I think you misunderstand gizmo686's point. My reading (of gizmo686's post as
well as the study) is that this is not about a question of merely the
individual child's responses but also about their environment, which at the
age of 3 is going to be primarily controlled by their parents. It's not just a
matter of whether a child who grows up mistrusting the world is at a
disadvantage. It's more that a child who grows up in a world that is
untrustworthy is at a disadvantage.

Let me be blunt, we are talking about shitty parents. Or, to tone it down one
notch, less capable parents. On the one hand you have parents who can provide
for their children, who are attentive to their needs, etc. Those parents will
tend to raise children better, and will tend to raise children who grow up to
be more successful.
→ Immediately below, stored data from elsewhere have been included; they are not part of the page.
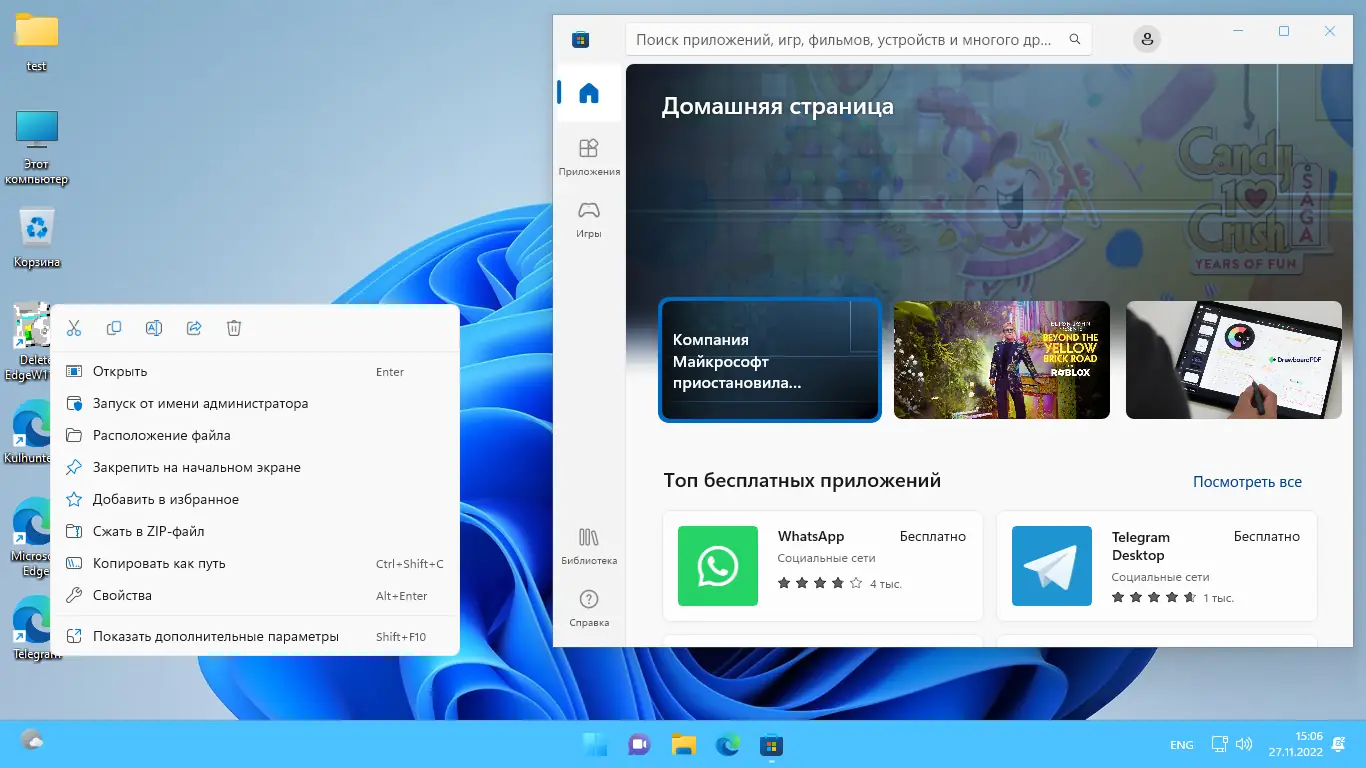
Task: Open the WhatsApp app card
Action: (x=822, y=566)
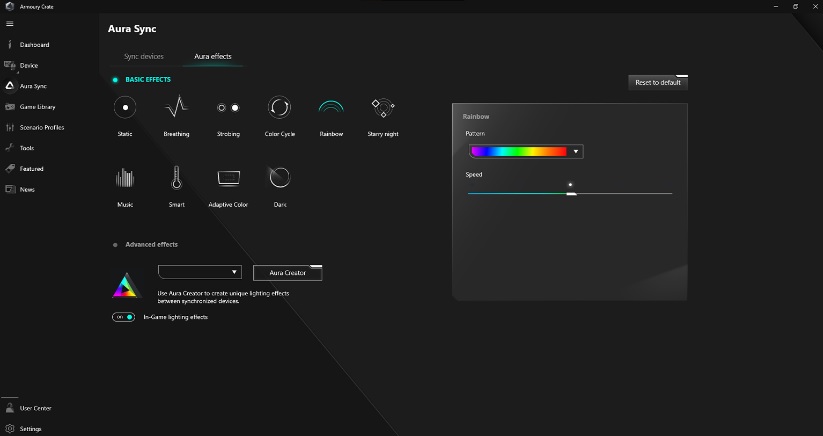Viewport: 823px width, 436px height.
Task: Launch Aura Creator button
Action: pos(288,272)
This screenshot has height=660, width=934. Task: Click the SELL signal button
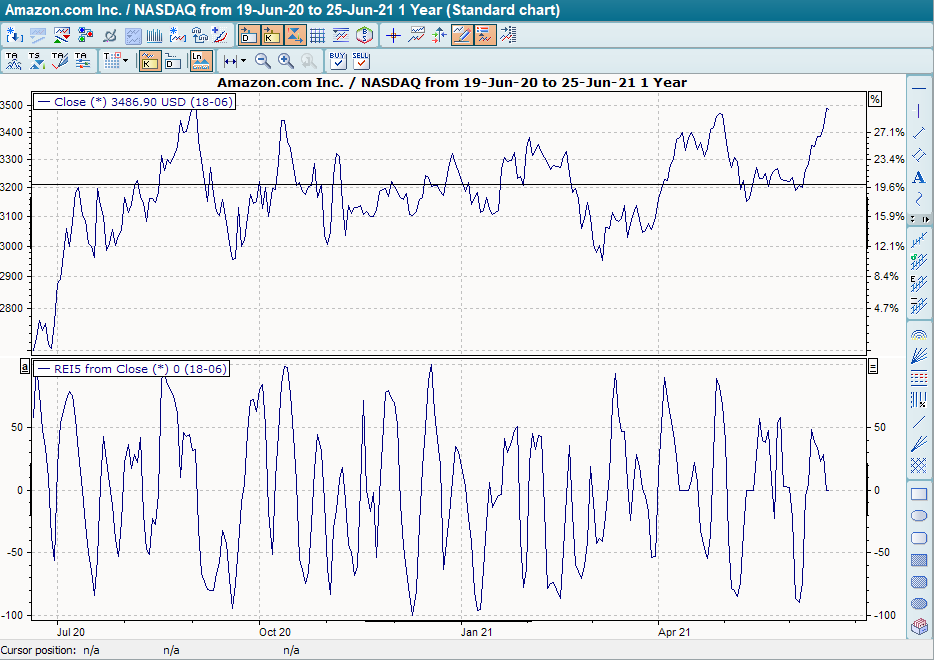coord(361,61)
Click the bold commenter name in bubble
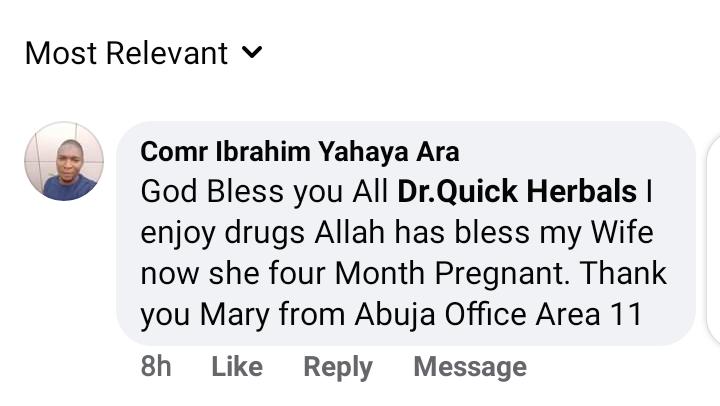 coord(299,152)
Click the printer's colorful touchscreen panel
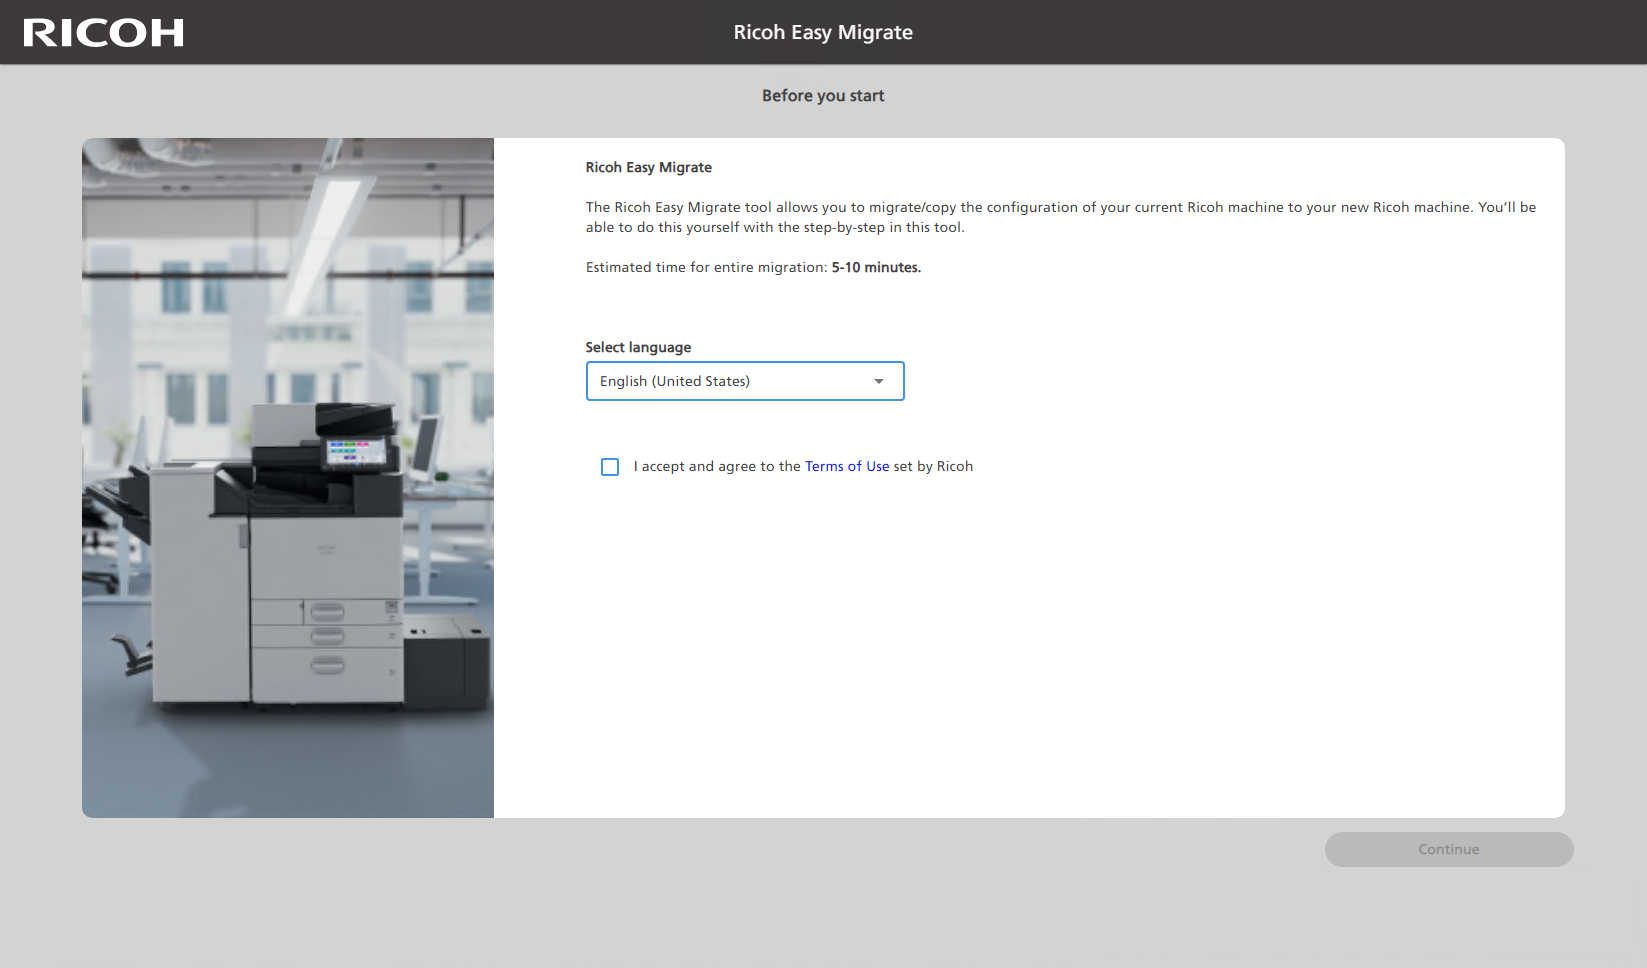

On the other hand you have parents who let their children
down often, are unable to provide for them as well, make promises that go
unfulfilled, etc. Those parents will tend to raise children less well, and
will tend to raise children who grow up and have more problems in life,
problems finding jobs, problems with law enforcement, problems with
relationships, etc.

In broad strokes this is essentially what the second experiment is trying to
show that the first experiment is testing. By intentionally priming children
to either be trusting or untrusting of their immediate environment and of
adults they show that they can control the outcome of the marshmallow
experiment. And that in turn leads to the argument that perhaps it is a
similar degree of priming (through the ongoing experiences with their family)
and the underlying level of trust for adults that is being tested in the first
experiment.

It's not an ironclad experiment but it's an interesting hypothesis, certainly,
and at the very least it unravels some of the overly simplistic
interpretations of the first marshmallow experiment.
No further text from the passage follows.